### WHAT NEEDS TO BE DONE
Only certain lines below are wanted: those starting at the line containing "You are a GUI" and ending at the line containing "Task: Open the 设备管理 top navigation tab", both included, each retyped exactly.

### MATERIAL FOR THE TASK

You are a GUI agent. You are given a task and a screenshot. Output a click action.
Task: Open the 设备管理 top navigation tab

--

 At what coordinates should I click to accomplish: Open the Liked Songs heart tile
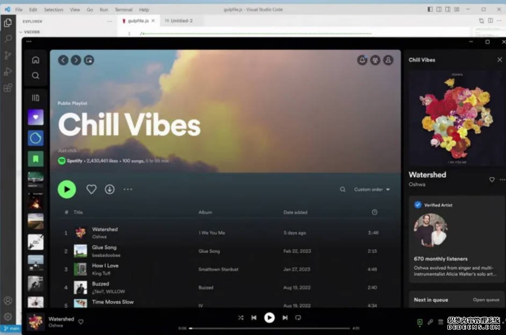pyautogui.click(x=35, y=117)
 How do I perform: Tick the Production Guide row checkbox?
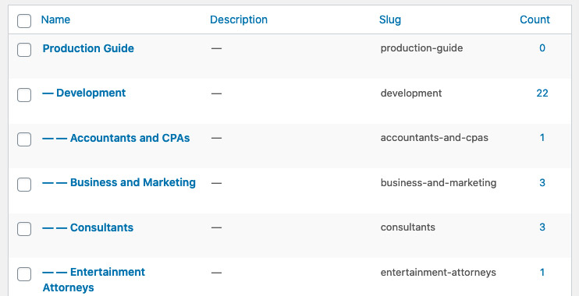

### PROBLEM SOLUTION
You are a GUI agent. You are given a task and a screenshot. Output a click action.
Task: Open the 设备管理 top navigation tab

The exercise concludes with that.